O que nasce da mão, da função e da memória
As peças autorais da Oficina Domum não começam em uma folha em branco.
Elas começam no que está disponível.
No material que existe.
Na função que precisa ser resolvida.
No espaço real onde o móvel vai viver.
Eu não paro para desenhar uma linha idealizada.
Na maioria das vezes, o cliente encomenda — e eu crio.
A função quase sempre define a forma.
Se o material é pesado, busco leveza nas proporções.
Se o uso exige robustez, assumo estrutura.
Se o espaço pede silêncio, simplifico.
Criar, para mim, é um processo de síntese.
Sou arquiteto. Tenho facilidade com abstração, com proporções, com softwares, com leitura espacial. Tenho uma memória visual muito viva — posso ter visto uma forma aos 10 anos e, décadas depois, ela reaparecer transformada, inconscientemente, em uma nova peça.

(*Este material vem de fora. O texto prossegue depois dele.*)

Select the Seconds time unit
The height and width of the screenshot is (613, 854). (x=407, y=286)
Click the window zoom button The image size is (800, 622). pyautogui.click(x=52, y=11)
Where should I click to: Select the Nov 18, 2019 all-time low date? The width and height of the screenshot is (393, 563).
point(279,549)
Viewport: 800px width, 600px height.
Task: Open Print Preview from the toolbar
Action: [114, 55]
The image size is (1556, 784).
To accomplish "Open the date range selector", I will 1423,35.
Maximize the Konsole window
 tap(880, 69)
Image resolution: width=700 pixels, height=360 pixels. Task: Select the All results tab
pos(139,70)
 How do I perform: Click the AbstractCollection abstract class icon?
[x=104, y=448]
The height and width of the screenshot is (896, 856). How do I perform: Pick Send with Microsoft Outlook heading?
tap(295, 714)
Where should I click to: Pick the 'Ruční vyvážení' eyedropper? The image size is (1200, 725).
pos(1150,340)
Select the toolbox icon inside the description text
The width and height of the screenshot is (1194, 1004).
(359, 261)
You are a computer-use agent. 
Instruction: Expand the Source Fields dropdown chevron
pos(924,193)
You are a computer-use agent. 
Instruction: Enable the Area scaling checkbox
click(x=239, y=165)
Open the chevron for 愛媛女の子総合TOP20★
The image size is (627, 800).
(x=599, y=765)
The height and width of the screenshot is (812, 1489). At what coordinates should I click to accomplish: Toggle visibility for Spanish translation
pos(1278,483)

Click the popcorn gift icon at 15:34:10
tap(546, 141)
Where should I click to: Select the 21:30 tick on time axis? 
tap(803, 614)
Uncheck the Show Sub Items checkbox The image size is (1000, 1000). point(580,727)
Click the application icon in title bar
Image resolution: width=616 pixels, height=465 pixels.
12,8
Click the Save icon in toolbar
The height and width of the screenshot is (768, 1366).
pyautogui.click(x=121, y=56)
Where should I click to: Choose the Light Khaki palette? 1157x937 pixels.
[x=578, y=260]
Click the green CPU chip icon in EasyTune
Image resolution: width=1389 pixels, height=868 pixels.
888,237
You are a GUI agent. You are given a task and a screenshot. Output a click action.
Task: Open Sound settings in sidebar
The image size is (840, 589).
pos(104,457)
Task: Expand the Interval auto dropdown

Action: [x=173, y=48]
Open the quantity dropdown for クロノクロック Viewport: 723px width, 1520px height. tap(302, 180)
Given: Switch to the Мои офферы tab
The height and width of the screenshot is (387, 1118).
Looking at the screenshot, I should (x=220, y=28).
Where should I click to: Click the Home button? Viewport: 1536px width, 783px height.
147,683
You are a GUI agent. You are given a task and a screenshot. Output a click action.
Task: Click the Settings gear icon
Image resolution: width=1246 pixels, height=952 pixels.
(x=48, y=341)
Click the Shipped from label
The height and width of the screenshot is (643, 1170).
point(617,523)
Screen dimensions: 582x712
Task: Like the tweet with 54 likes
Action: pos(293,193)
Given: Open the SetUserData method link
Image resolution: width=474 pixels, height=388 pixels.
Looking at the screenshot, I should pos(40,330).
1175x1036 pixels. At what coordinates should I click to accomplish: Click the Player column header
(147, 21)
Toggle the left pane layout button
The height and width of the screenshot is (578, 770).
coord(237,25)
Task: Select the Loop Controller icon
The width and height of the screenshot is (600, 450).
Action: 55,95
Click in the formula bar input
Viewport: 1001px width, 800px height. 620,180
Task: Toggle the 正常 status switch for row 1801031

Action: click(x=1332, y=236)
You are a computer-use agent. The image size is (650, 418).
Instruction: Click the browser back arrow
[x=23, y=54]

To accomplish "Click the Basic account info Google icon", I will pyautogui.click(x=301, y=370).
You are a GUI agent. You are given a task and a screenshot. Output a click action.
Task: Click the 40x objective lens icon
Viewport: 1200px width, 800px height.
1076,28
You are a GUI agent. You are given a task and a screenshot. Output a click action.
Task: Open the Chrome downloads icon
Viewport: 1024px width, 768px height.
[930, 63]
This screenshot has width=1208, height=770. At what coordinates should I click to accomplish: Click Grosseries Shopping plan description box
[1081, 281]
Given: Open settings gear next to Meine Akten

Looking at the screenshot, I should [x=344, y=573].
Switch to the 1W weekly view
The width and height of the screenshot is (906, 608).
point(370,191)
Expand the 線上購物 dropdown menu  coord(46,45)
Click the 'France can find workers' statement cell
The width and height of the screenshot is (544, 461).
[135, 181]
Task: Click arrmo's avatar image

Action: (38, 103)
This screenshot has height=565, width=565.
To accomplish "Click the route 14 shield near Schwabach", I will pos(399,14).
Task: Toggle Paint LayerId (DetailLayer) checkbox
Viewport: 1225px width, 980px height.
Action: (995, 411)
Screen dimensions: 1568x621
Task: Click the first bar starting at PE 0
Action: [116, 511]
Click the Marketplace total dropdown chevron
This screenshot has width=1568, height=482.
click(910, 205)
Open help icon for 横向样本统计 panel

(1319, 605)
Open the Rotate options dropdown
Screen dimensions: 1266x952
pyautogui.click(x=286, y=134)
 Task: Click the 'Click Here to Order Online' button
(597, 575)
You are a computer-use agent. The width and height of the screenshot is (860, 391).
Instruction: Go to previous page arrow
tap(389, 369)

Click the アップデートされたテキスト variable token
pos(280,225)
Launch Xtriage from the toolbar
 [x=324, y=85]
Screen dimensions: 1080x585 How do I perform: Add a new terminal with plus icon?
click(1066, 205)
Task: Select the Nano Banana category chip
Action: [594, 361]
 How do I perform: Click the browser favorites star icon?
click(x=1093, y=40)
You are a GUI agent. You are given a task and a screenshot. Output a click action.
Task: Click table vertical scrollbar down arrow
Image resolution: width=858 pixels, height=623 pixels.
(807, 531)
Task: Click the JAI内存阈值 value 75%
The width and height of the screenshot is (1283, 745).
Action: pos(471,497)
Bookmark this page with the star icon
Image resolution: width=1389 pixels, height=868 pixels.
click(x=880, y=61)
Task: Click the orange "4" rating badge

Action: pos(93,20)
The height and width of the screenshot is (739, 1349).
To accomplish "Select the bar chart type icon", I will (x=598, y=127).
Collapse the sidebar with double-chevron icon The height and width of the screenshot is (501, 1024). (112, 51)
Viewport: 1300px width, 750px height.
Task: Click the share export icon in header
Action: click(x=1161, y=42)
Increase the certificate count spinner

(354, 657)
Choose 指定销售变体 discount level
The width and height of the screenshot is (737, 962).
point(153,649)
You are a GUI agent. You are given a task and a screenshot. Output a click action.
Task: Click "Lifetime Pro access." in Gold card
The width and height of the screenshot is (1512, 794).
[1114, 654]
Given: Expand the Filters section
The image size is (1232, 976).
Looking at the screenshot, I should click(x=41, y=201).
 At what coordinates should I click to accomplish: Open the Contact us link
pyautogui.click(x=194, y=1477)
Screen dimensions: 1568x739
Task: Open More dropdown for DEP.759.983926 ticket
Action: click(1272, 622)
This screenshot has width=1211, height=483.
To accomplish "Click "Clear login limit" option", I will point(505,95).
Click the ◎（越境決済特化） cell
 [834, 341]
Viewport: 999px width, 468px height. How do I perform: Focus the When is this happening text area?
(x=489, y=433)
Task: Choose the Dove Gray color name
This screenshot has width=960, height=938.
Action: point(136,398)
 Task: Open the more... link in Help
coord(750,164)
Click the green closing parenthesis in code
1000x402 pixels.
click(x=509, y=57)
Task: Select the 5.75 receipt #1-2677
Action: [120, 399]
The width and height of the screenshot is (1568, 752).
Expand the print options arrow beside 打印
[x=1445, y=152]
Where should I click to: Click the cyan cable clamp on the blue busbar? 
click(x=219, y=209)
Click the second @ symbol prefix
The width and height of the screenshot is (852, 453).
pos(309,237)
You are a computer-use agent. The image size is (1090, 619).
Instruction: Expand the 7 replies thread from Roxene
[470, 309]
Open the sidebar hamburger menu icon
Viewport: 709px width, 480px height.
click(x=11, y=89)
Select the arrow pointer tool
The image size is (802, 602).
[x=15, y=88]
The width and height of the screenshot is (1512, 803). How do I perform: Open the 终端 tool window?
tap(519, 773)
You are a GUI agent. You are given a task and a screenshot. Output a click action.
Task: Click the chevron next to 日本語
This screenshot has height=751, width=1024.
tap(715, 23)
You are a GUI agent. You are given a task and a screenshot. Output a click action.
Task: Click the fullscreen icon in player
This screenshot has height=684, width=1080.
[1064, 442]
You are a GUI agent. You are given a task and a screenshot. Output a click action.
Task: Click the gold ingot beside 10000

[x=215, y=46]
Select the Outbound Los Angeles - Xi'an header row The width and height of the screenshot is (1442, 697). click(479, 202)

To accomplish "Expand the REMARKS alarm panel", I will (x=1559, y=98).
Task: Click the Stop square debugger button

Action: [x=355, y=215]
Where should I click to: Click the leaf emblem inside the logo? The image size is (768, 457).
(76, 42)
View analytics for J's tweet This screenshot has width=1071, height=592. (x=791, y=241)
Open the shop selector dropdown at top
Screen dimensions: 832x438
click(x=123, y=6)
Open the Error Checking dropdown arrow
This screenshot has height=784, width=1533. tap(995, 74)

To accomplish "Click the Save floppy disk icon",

Nada aqui é genialidade mística.
É repertório.
É observação acumulada.
É senso crítico aplicado.
Minhas criações não buscam ser revolucionárias.
Buscam ser coerentes.
Cada móvel nasce de uma necessidade concreta e de um diálogo honesto entre matéria, função e forma.
É assim que o DNA Autoral da Domum se constrói:
não a partir de ego, mas de intenção.